STATED GOAL →
Retype the lines from the one containing "Where should I click to: Click the thumbs-up" through the one containing "Open the Quarterly", inclusive, without any changes.

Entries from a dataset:

#####

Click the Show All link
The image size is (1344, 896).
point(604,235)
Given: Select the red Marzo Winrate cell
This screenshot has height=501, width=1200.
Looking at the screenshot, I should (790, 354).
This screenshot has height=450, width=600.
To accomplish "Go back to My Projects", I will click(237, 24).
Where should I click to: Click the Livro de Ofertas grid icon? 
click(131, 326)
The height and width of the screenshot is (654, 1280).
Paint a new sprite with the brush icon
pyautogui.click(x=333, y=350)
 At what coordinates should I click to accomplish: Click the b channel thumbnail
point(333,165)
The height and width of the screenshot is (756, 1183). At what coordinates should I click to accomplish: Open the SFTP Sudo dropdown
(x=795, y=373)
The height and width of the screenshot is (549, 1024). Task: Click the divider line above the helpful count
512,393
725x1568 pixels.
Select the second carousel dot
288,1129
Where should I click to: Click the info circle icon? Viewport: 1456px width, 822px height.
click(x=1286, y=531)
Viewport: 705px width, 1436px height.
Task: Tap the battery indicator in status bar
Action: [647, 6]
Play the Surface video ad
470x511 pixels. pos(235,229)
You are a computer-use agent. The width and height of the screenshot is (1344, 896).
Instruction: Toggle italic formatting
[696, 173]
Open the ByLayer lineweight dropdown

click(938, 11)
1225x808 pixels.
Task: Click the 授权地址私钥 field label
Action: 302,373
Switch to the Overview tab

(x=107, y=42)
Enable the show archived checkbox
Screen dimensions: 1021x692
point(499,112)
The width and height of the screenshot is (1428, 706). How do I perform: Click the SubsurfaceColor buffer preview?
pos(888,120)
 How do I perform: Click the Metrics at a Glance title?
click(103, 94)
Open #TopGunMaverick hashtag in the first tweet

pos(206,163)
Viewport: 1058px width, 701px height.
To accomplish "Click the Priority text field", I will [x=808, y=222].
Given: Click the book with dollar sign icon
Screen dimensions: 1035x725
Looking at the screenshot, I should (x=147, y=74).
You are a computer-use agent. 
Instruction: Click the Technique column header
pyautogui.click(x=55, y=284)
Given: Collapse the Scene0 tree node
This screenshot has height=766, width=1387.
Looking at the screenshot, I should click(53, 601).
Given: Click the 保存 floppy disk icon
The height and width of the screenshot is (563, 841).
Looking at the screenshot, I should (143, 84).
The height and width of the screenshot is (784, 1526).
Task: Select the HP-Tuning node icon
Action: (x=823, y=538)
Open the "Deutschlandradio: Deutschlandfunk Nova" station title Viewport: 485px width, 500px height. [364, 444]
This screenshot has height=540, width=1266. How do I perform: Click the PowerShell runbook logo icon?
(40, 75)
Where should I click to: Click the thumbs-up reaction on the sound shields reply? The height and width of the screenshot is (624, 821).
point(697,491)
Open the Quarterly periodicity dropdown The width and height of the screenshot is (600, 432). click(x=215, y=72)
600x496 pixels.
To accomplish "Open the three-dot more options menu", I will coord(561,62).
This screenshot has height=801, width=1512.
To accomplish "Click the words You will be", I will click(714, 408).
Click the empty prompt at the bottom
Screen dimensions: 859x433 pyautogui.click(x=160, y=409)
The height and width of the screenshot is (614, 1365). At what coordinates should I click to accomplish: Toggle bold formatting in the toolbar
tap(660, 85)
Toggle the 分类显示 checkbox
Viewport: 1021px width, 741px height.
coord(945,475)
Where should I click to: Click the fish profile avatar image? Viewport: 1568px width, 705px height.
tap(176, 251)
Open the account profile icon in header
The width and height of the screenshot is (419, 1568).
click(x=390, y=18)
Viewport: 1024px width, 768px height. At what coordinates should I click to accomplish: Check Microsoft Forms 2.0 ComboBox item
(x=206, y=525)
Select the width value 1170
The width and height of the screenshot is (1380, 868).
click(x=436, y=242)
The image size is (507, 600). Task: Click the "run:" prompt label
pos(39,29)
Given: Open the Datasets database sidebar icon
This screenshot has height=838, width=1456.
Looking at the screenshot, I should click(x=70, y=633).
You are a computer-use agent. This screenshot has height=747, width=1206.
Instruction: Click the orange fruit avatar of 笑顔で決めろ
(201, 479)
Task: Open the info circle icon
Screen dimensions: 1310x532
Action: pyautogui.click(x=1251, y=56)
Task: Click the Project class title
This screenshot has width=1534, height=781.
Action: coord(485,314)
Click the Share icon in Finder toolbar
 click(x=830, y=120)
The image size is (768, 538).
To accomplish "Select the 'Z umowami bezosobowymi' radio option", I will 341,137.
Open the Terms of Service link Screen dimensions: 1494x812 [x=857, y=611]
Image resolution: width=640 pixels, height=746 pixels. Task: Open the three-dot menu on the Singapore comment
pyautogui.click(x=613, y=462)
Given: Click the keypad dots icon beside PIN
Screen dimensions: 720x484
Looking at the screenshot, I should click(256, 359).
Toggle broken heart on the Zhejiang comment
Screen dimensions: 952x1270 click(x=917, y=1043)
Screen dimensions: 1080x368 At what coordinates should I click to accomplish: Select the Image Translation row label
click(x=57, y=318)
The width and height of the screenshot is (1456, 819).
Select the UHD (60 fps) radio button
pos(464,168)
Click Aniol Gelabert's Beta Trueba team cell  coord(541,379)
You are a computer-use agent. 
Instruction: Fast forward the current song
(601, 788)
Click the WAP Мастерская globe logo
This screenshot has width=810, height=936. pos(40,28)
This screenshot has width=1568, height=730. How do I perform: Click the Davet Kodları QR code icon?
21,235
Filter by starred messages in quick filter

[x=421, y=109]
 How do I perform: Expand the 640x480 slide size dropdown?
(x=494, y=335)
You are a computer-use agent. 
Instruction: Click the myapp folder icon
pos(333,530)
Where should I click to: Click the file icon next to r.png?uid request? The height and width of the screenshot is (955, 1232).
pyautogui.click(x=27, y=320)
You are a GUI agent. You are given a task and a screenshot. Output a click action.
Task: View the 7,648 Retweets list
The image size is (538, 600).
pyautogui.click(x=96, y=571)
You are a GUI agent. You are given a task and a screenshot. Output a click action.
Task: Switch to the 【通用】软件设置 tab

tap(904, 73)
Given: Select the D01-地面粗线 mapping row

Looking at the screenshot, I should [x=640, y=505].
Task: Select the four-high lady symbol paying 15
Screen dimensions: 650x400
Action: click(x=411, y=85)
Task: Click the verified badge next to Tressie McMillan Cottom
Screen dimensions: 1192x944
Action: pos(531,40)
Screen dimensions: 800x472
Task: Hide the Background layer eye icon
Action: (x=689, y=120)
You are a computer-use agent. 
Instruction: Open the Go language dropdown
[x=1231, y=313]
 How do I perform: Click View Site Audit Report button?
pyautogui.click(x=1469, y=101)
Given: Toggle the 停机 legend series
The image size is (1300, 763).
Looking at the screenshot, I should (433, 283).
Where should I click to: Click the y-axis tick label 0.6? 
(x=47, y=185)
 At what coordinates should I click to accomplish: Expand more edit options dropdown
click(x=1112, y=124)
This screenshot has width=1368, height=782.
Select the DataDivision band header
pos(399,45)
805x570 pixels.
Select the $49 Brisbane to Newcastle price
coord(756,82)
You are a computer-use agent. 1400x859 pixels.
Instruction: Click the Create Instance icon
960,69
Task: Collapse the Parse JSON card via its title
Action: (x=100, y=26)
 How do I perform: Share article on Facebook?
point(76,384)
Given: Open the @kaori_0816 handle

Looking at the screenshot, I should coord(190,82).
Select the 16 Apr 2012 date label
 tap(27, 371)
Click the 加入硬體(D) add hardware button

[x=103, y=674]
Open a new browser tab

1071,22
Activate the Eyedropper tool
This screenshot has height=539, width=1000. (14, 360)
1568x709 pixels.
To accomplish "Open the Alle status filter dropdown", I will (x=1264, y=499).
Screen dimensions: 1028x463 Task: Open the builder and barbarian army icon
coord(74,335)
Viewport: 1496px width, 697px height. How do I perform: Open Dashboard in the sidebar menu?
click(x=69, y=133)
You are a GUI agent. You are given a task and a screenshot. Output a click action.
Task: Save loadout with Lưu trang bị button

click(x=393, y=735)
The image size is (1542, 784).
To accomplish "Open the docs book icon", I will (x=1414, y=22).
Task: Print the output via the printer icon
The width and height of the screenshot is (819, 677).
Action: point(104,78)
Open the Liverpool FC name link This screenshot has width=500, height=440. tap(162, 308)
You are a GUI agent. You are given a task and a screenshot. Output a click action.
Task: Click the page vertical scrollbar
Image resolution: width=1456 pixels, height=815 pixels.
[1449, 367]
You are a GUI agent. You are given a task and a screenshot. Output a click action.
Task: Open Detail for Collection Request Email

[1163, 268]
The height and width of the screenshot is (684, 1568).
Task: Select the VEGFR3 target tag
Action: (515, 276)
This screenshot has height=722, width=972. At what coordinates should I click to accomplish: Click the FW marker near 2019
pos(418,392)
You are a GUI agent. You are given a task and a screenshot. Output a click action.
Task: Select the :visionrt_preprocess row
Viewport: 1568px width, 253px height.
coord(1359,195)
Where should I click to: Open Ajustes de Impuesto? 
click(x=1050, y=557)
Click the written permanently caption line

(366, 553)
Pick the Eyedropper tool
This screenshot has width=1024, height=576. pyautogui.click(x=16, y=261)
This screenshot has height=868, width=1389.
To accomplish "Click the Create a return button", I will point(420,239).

#####

TASK ANSWER →
Where should I click to: Click the thumbs-up reaction on the sound shields reply? The height and width of the screenshot is (624, 821).
point(697,491)
Open the Quarterly periodicity dropdown The width and height of the screenshot is (600, 432). click(x=215, y=72)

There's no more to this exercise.